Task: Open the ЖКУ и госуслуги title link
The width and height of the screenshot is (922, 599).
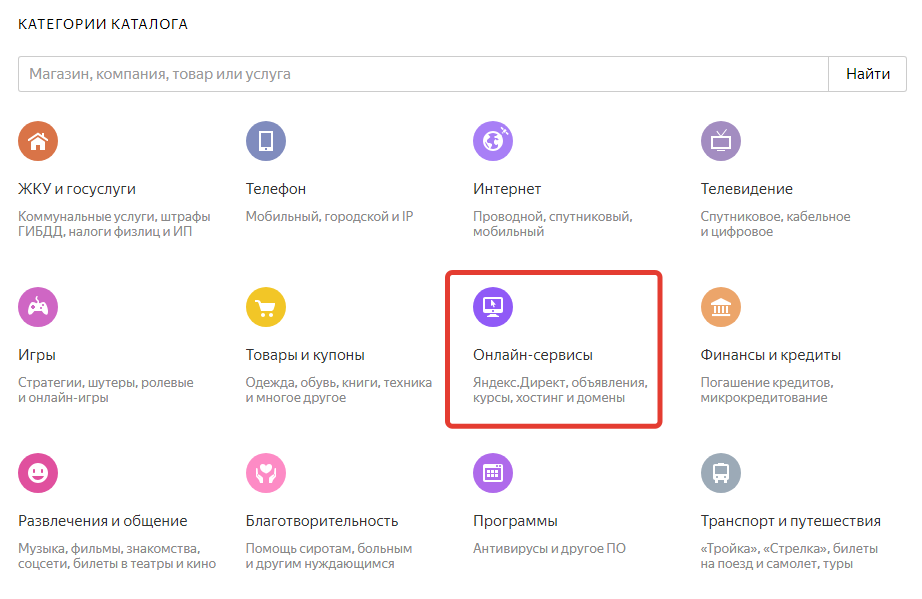Action: (x=77, y=189)
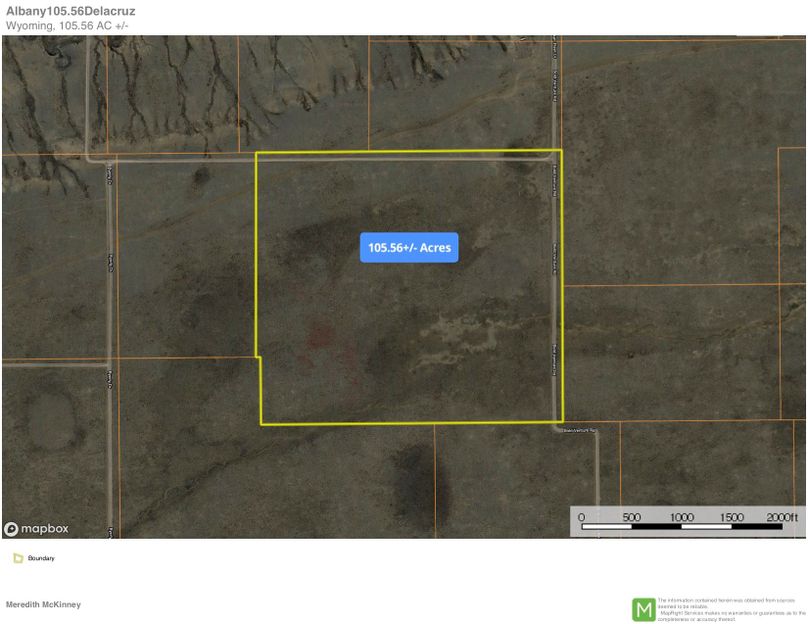Viewport: 808px width, 624px height.
Task: Click the scale bar's "2000ft" end marker
Action: [x=779, y=518]
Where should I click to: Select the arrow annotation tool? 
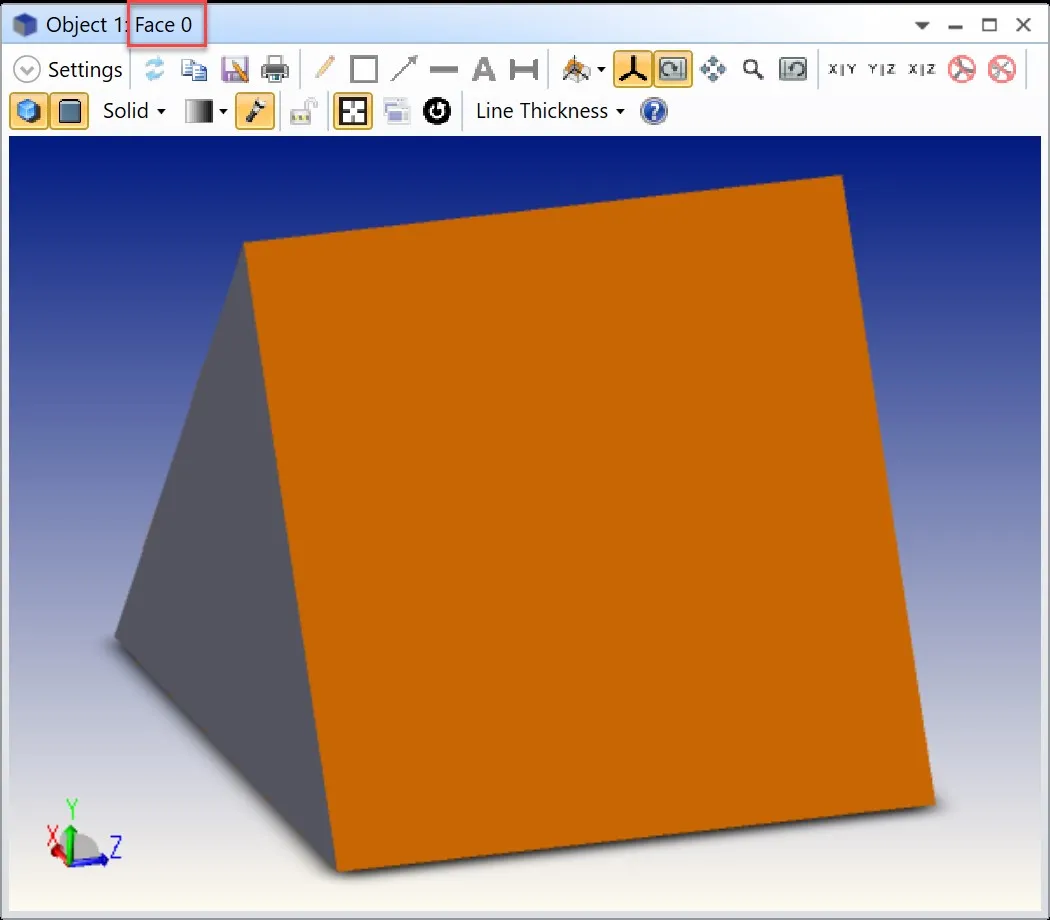(x=404, y=69)
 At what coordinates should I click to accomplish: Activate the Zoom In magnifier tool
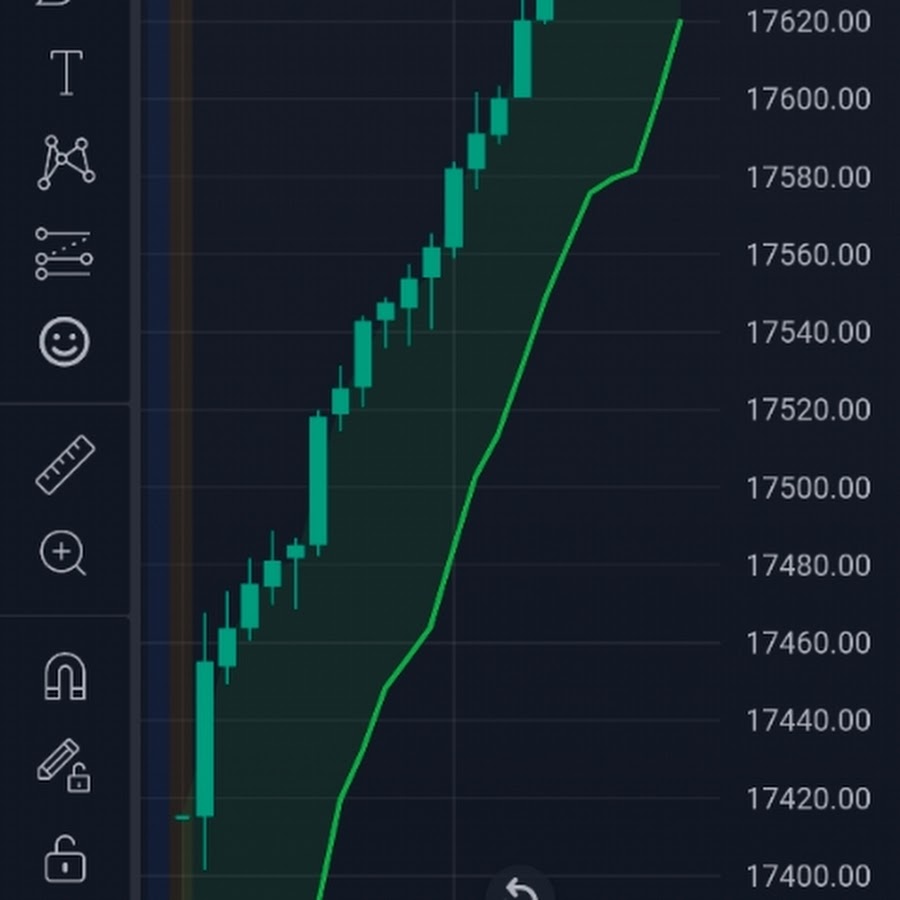63,553
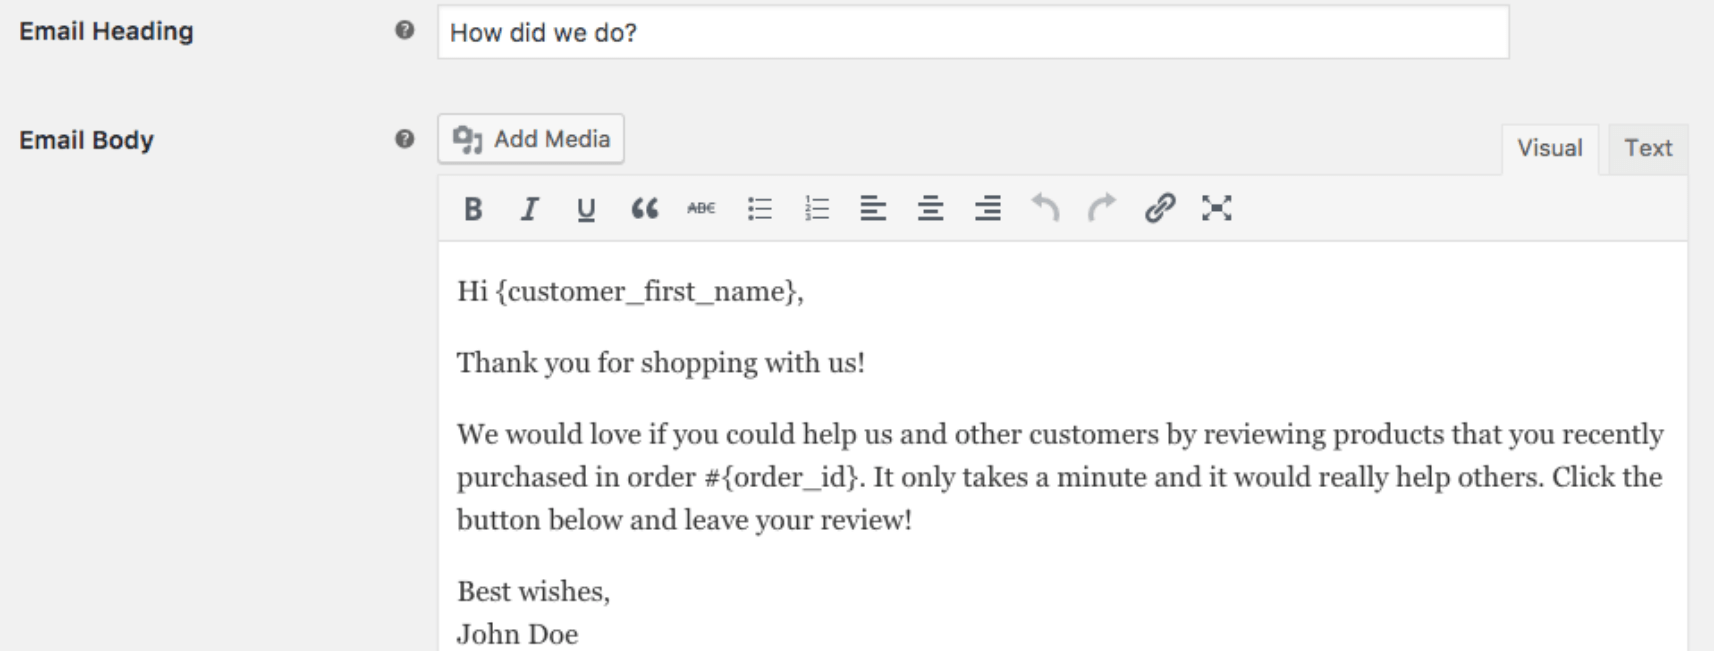Show help tooltip for Email Heading
Screen dimensions: 1714x653
tap(404, 31)
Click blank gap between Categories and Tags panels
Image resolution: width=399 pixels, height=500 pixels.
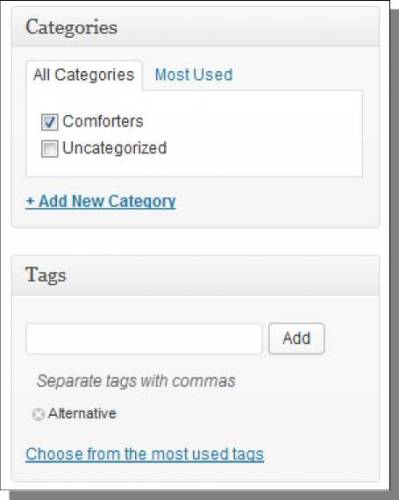coord(196,242)
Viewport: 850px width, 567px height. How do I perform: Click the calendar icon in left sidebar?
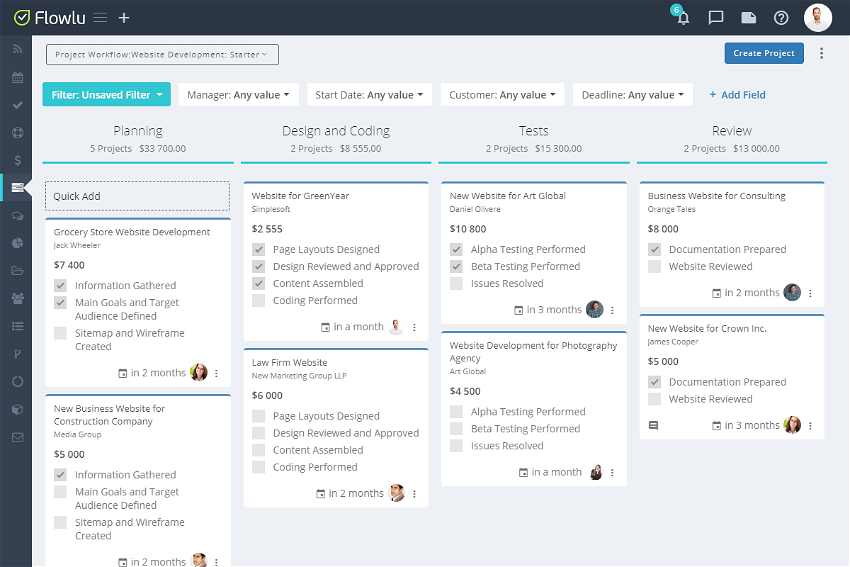tap(17, 77)
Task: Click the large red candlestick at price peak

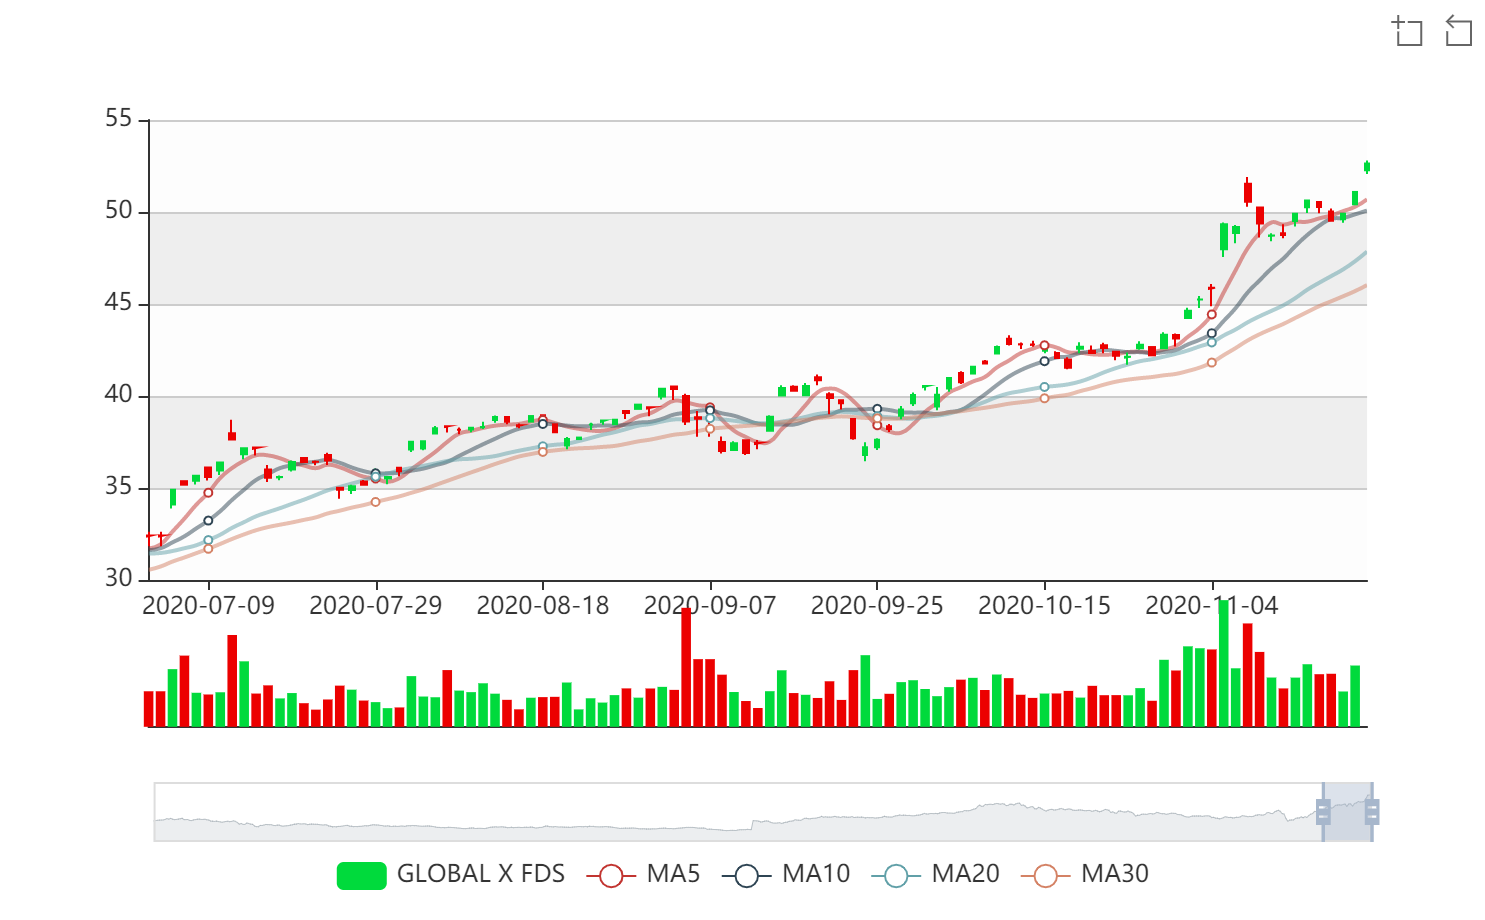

※ ※ ※

_TASK BRIEF:_ Extract, word for word, each line from the one that contains "Click blank gap" through the final line of the data above. Leave the pictures out.

_OUTPUT FOR THIS TASK:_
Click blank gap between Categories and Tags panels
Image resolution: width=399 pixels, height=500 pixels.
coord(196,242)
Viewport: 850px width, 567px height. How do I perform: Click the calendar icon in left sidebar?
tap(17, 77)
Task: Click the large red candlestick at price peak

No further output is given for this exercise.